Le synopsis ci-dessus essaie inexplicablement de cacher ce qui a toujours été l'argument de vente du film. Le couple Shakespeare a vraiment eu un fils nommé Hamnet qui est mort à l'âge de 11 ans et le roman de 2020 dont est tiré le film n'était pas le premier à émettre la théorie que la tragédie personnelle avait donné naissance à la plus grande que le Barde a écrit mais on est clairement dans une fanfiction qui s'assume comme tel. Cela dit, on est à des kilomètres d'un film à gros clins d’œil entendus vers le spectateur comme s'il s'agissait d'une préquelle avec plein d'easter eggs pour les fans du dramaturge. Hamnet est une méditation sur la mort qui revêt un aspect presque mythique, non pas par le biais de la notoriété légendaire de Shakespeare mais par le prisme de son épouse, réinterprétée ici au travers de son surnom - Agnes - et vu par les autres comme "la fille d'une sorcière de la forêt", récitant des recettes héritées de sa mère comme des incantations, et par l'approche formelle de Zhao, filmant la nature comme une divinité, avec un vent initialement omniprésent, jusque dans le sound design, et embrassant des choix d'illustrations iconiques (quand un bébé naît, il n'a visiblement pas de cordon ombilical).
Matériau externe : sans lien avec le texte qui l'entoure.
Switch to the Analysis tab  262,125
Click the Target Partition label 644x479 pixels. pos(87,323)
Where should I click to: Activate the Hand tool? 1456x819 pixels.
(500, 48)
Jamais le film ne prétend à une quelconque véracité historique (il suffit de voir son Shakespeare campé par ce dieu grec qu'est Paul Mescal). A ce titre, l'entrée en matière du film est tout à fait envoûtante, et commence bien plus tôt qu'on ne pourrait le croire, avec la rencontre de ce fils de gantier prof de latin, délibérément jamais nommé au début, et de cette fille des bois, plantant la graine de ce qui apparaît comme la finalité du récit : l'idée que cet homme ne sait communiquer avec cette femme (et avec les autres) qu'au travers d'histoires.
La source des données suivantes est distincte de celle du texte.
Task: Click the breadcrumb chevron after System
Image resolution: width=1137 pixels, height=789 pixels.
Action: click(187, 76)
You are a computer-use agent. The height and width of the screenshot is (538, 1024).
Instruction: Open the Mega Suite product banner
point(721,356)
Cela étant dit, c'est aussi dans ce parti-pris narratif que le bât blesse : le véritable élément déclencheur n'arrive qu'à mi-film, voire aux deux-tiers (comme s'il s'agissait du "All Is Lost" de fin de deuxième acte, pour reprendre des termes de scénariste). Peut-être est-ce pour cela que le synopsis se garde de nommer la tragédie en question...mais le titre du film l'a nommé et le récit ne s'en cache pas vraiment, les croyances du personnage féminin inscrivant son parcours dans une certaine fatalité. Malheureusement, une fois passé ce point, ce qui devrait constituer le cœur du film - le deuil tuant la communication au sein du couple et l'art le ressuscitant - est réduit à quelques scènes clichés où Madame engueule Monsieur parce qu'il part à Londres travailler au lieu de se recueillir dans leur maison de campagne et à une résolution quasi-immédiate, certes puissante (parce qu'essentiellement dû au texte de Shakespeare) mais un peu simple. Au milieu, il y a bien un touchant portrait d'une relation entre jumeaux fusionnels mais on n'est pas là pour ça et si l'on ne peut nier que les moments les plus durs suscitent les larmes, le film n'est finalement pas aussi émotionnellement dévastateur que ne le laissaient entendre la majorité des critiques.